HIV-Infected Pregnant Women Who Are Currently Receiving Antiretroviral Therapy:
- Discussion of efavirenz use in the first trimester:
- Because the risk of neural tube defects is restricted to the first 5 to 6 weeks of pregnancy and pregnancy is rarely recognized before 4 to 6 weeks of pregnancy, and unnecessary antiretroviral drug changes during pregnancy may be associated with loss of viral control and increased risk of perinatal transmission, efavirenz can be continued in pregnant women receiving an efavirenz-based regimen who present for antenatal care in the first trimester, provided the regimen produces virologic suppression (CIII).
Special Situations -- Failure of Viral Suppression:
- Use of raltegravir in late pregnancy in women with high viral loads to decrease viral load discussed but not endorsed. The efficacy and safety of this approach have not been evaluated and only anecdotal reports are available. In the setting of a failing regimen related to nonadherence and/or resistance, there are concerns that the addition of a single agent may further increase risk of resistance and potential loss of future effectiveness with raltegravir. Until more data become available on the safety of raltegravir use in pregnancy, this approach cannot be recommended.
Intrapartum Antiretroviral Therapy/Prophylaxis:
- Discussion of use of intravenous (IV) zidovudine during labor and maternal viral load:
- IV zidovudine is no longer required for HIV-infected women receiving combination antiretroviral regimens who have HIV RNA <400 copies/mL near delivery (BII).
- HIV-infected women with HIV RNA ≥400 copies/mL (or unknown HIV RNA) near delivery should be administered IV zidovudine during labor, regardless of antepartum regimen or mode of delivery (AI).
- Based on pharmacokinetic data, in women with HIV RNA ≥400 copies/mL near delivery for whom zidovudine is recommended, IV would be preferred to oral administration in the United States; in situations where IV administration is not possible, oral administration can be considered.
Infant Antiretroviral Prophylaxis and Table 9, Recommended Neonatal Dosing for Prevention of Mother-to-Child Transmission of HIV:
Table 9 revised to reflect neonatal dosing only of zidovudine (in term and preterm infants) and nevirapine in the regimen used in the NICHD-HPTN 040 study.

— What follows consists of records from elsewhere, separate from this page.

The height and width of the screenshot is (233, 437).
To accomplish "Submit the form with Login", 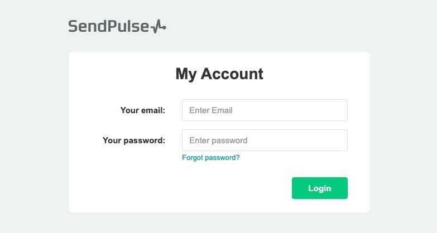I will coord(320,188).
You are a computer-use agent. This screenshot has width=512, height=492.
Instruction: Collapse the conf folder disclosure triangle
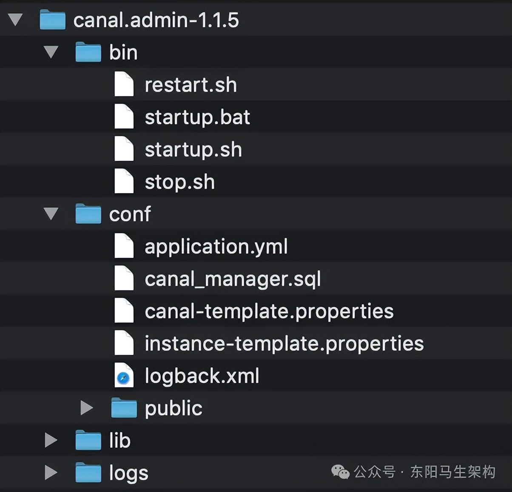[51, 214]
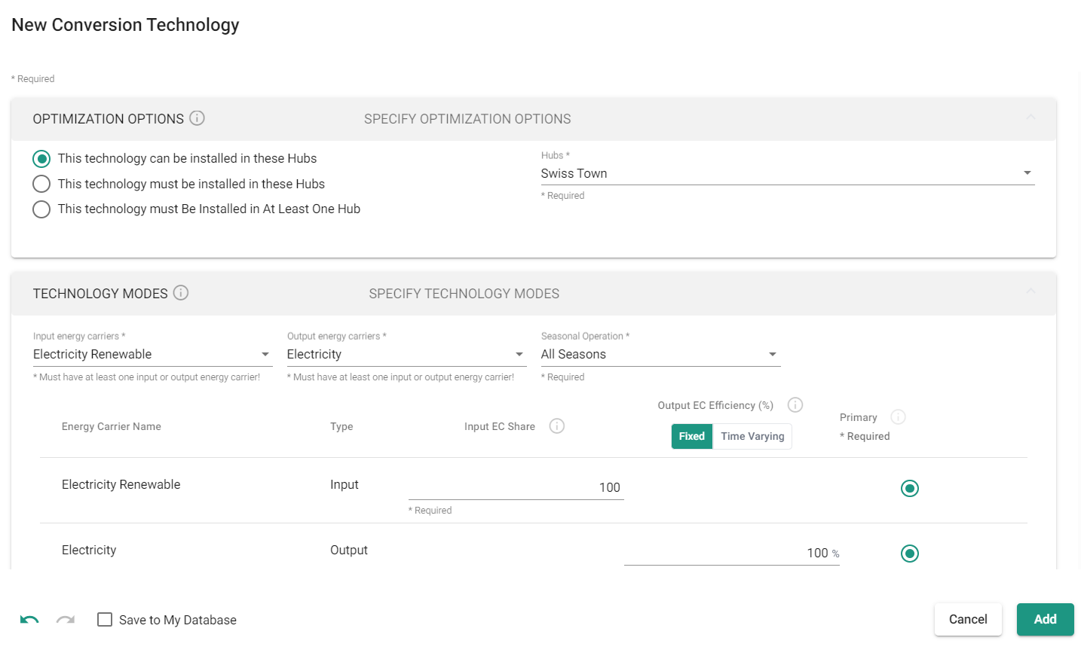Image resolution: width=1081 pixels, height=665 pixels.
Task: Switch efficiency to Time Varying
Action: click(752, 436)
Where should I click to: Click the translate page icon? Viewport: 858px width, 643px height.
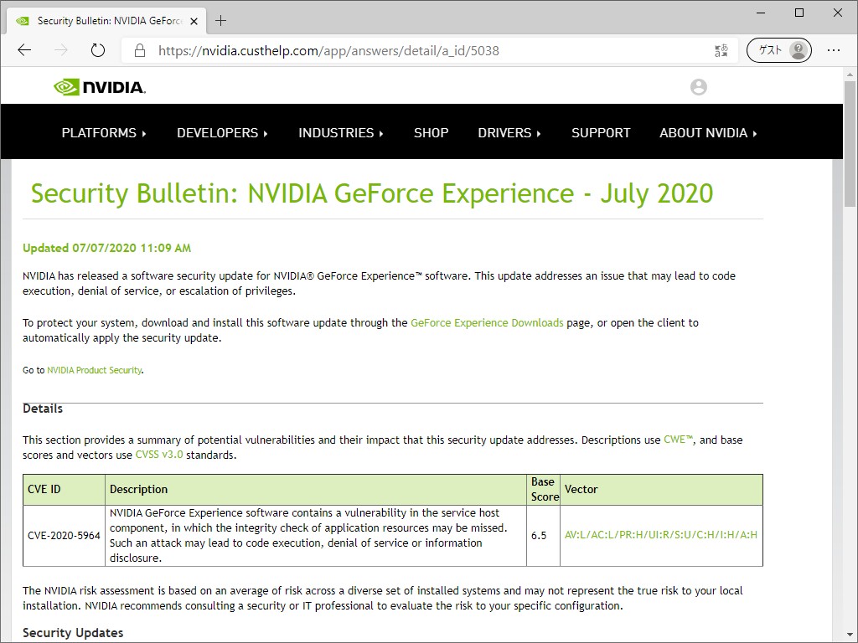[721, 50]
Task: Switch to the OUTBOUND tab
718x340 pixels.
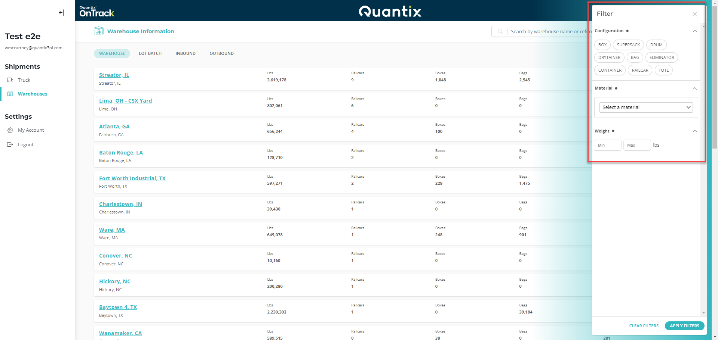Action: pos(221,54)
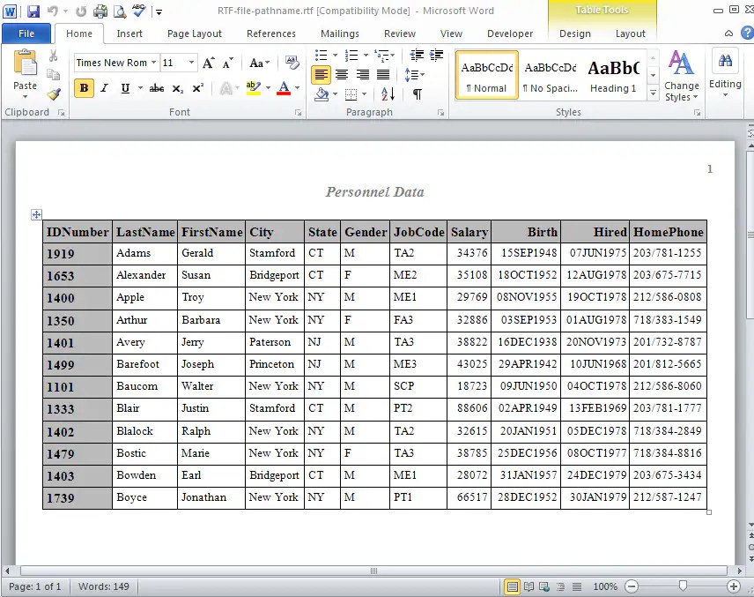
Task: Apply center alignment to the paragraph
Action: (x=341, y=73)
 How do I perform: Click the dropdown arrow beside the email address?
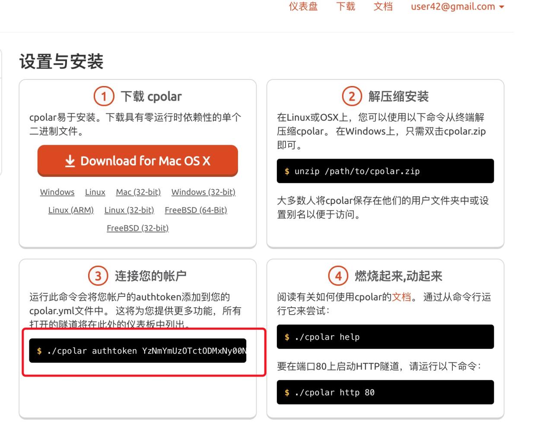[x=501, y=6]

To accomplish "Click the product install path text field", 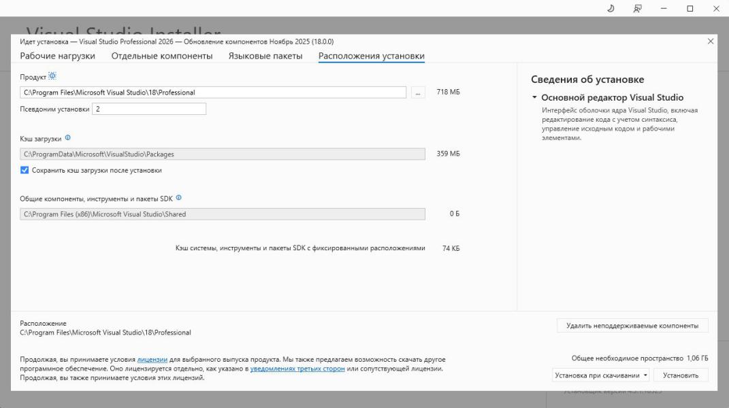I will point(213,92).
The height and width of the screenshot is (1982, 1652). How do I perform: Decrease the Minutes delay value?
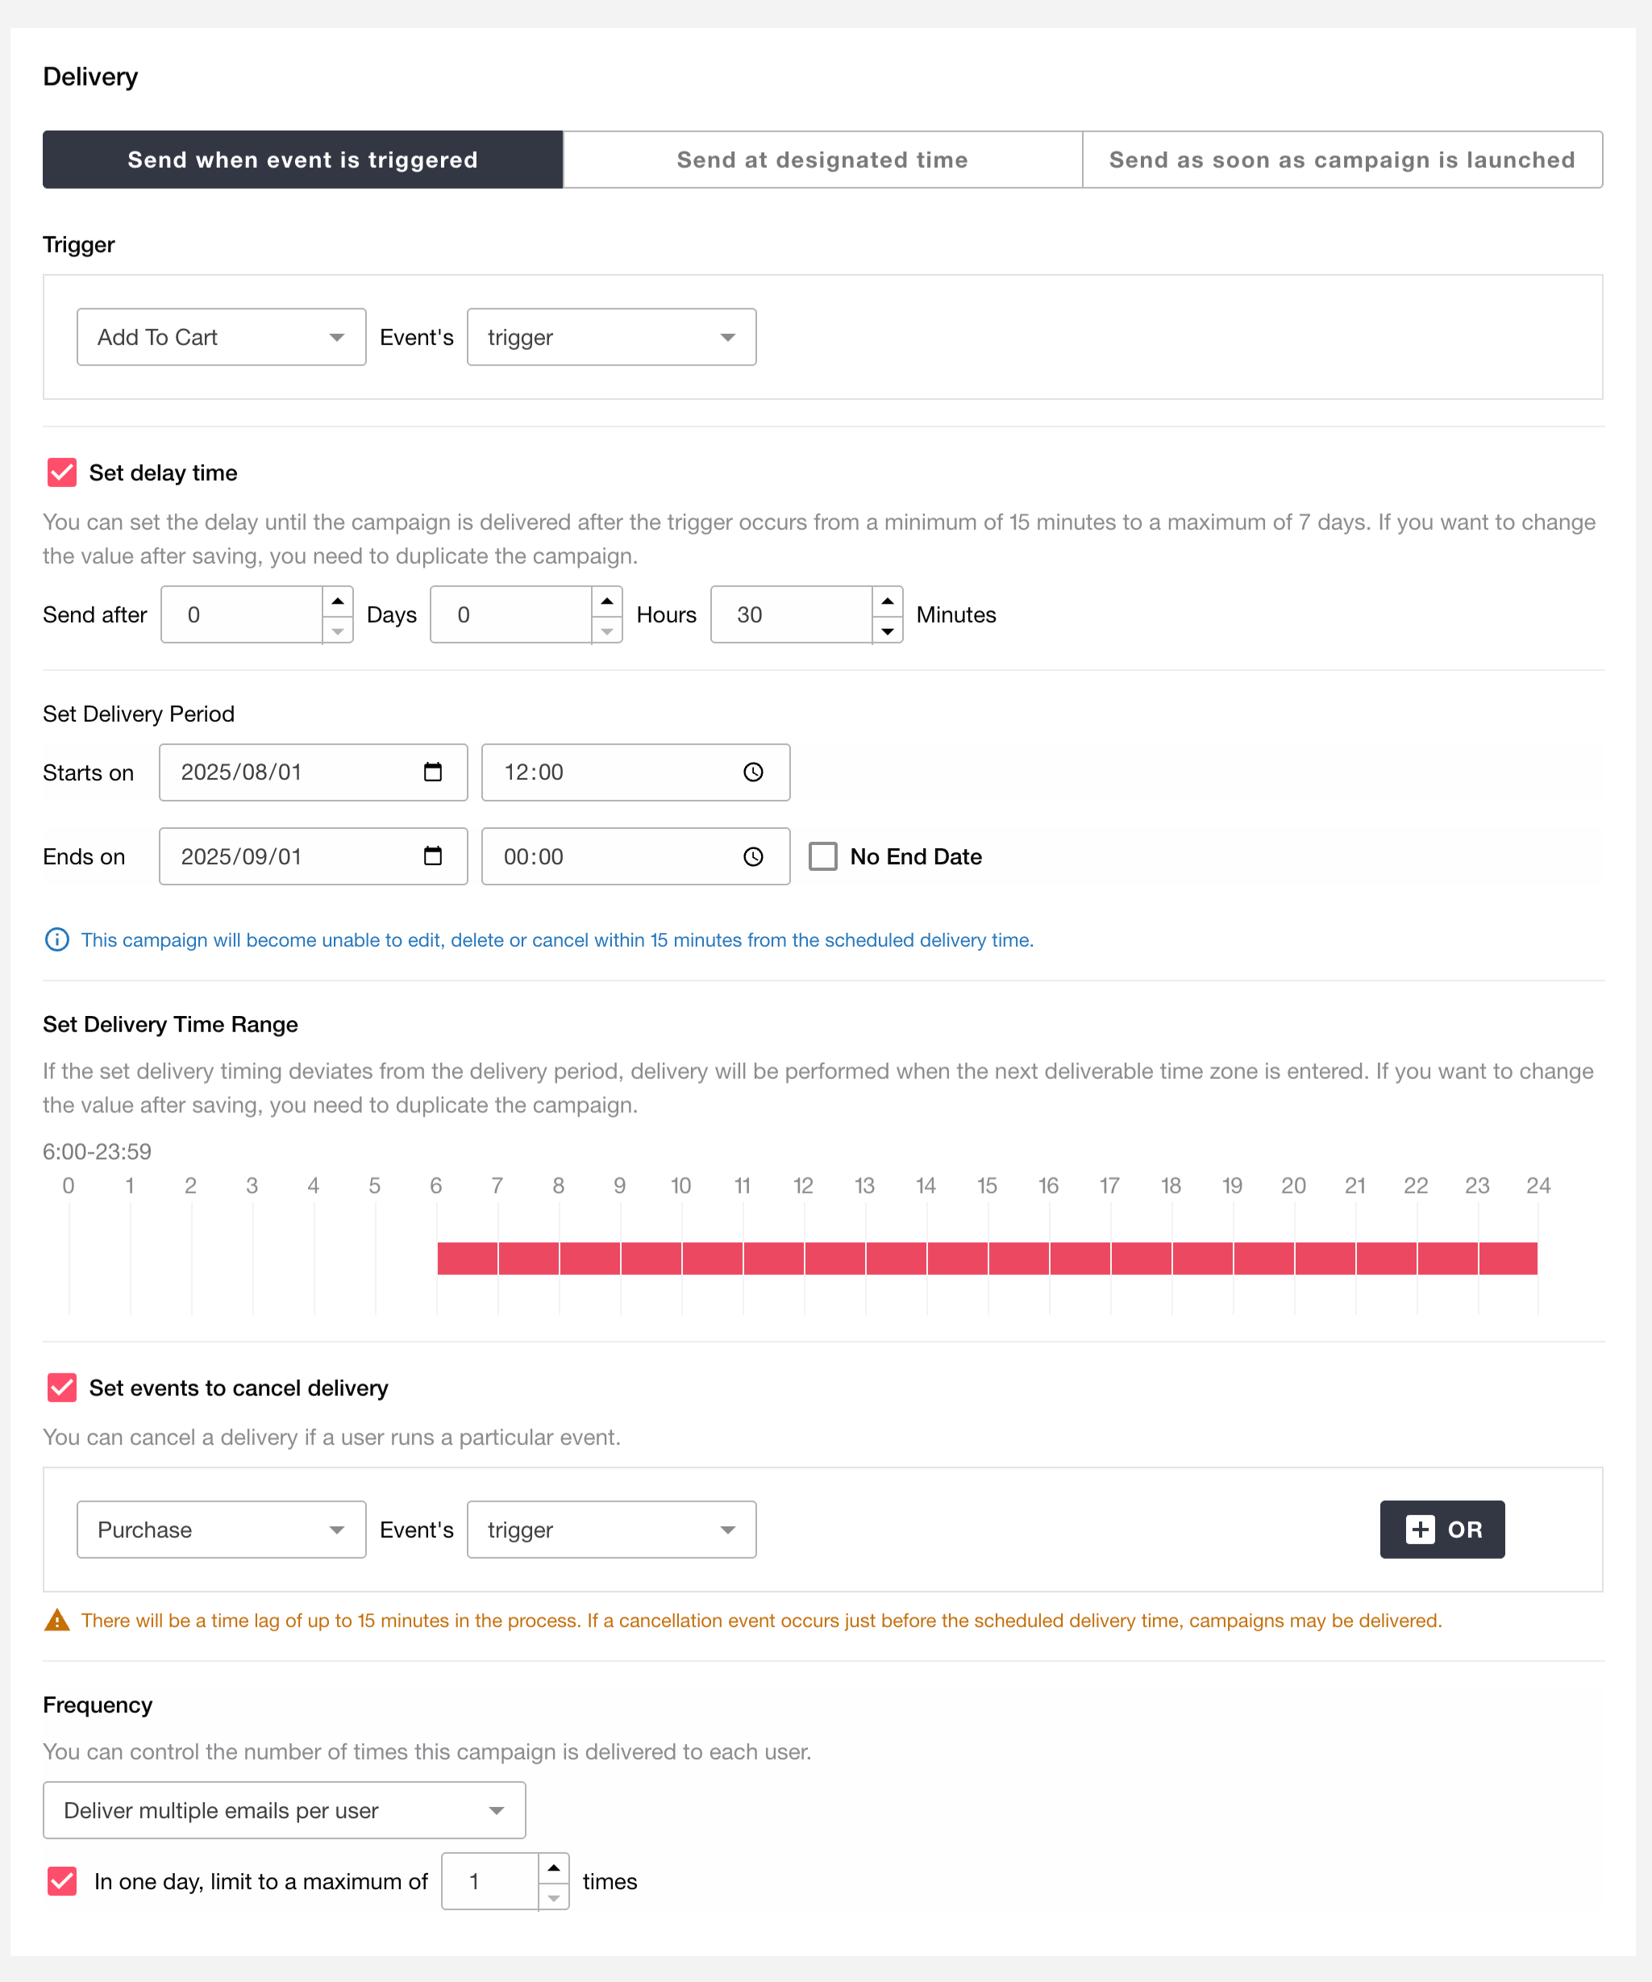(x=887, y=630)
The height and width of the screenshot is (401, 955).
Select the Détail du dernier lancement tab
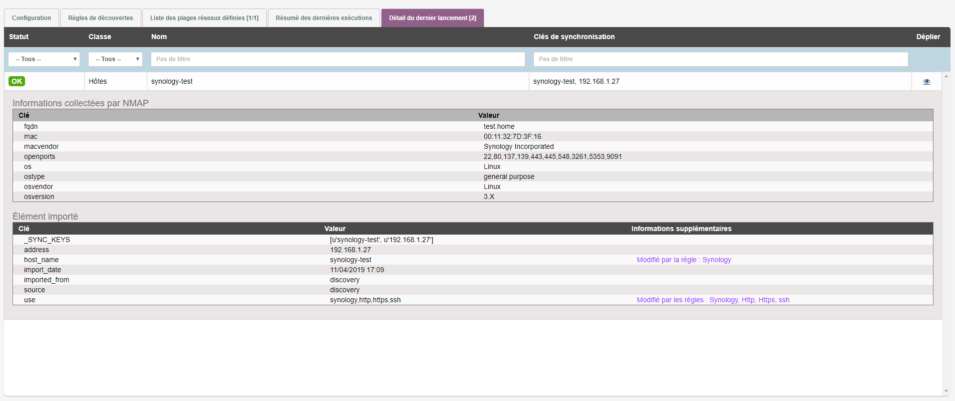pos(432,18)
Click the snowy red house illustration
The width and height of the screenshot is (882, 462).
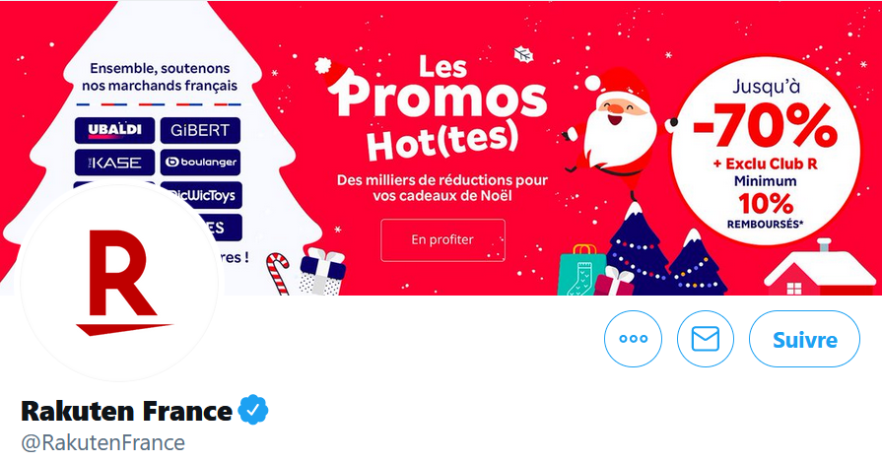tap(820, 269)
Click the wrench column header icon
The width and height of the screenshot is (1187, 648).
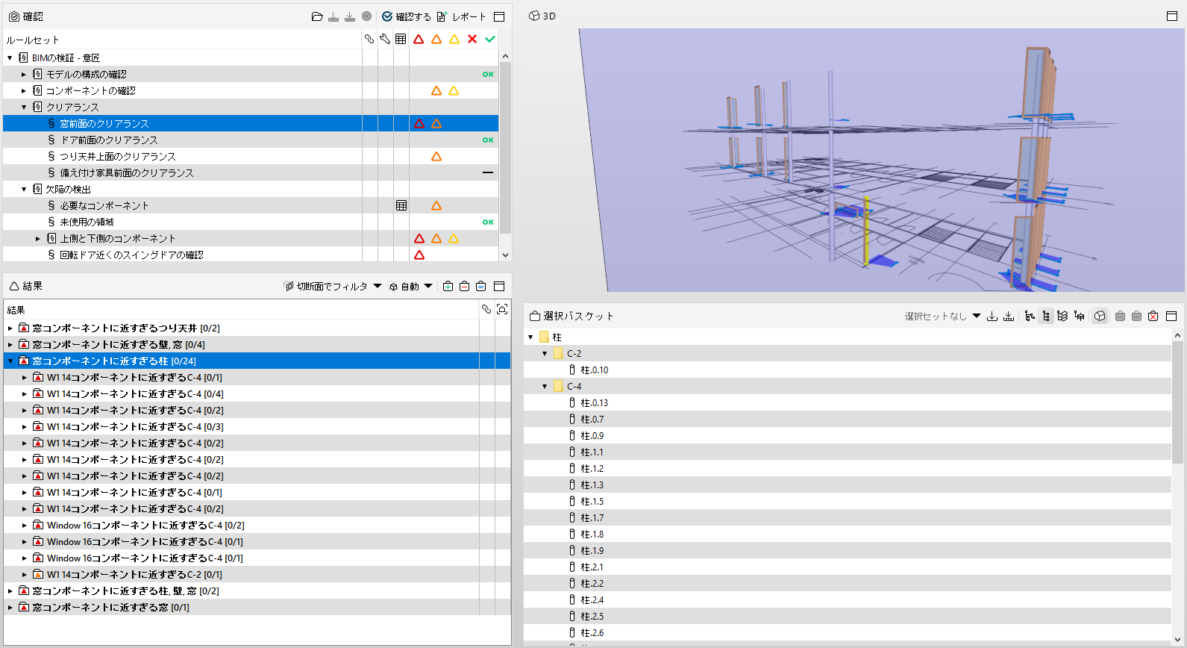(x=385, y=39)
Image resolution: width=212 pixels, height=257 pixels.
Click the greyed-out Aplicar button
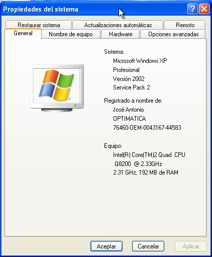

- Choice of neonatal antiretroviral drug prophylaxis includes discussion of the NICHD-HPTN 040 study and concerns regarding use of lopinavir/ritonavir in neonates.
- Addition of new pharmacokinetic data on nevirapine in preterm infants.
Initial Postnatal Management of the HIV-Exposed Neonate:
- Because of the potential for enhanced hematologic toxicity in infants receiving a zidovudine/lamivudine-containing prophylaxis regimen, a recheck of hemoglobin and neutrophil counts is recommended 4 weeks after initiation of prophylaxis (AI).
- New recommendation that health care providers should routinely inquire about premastication of foods fed to infants, instruct HIV-infected caregivers to avoid this practice, and advise on safer feeding options (AII).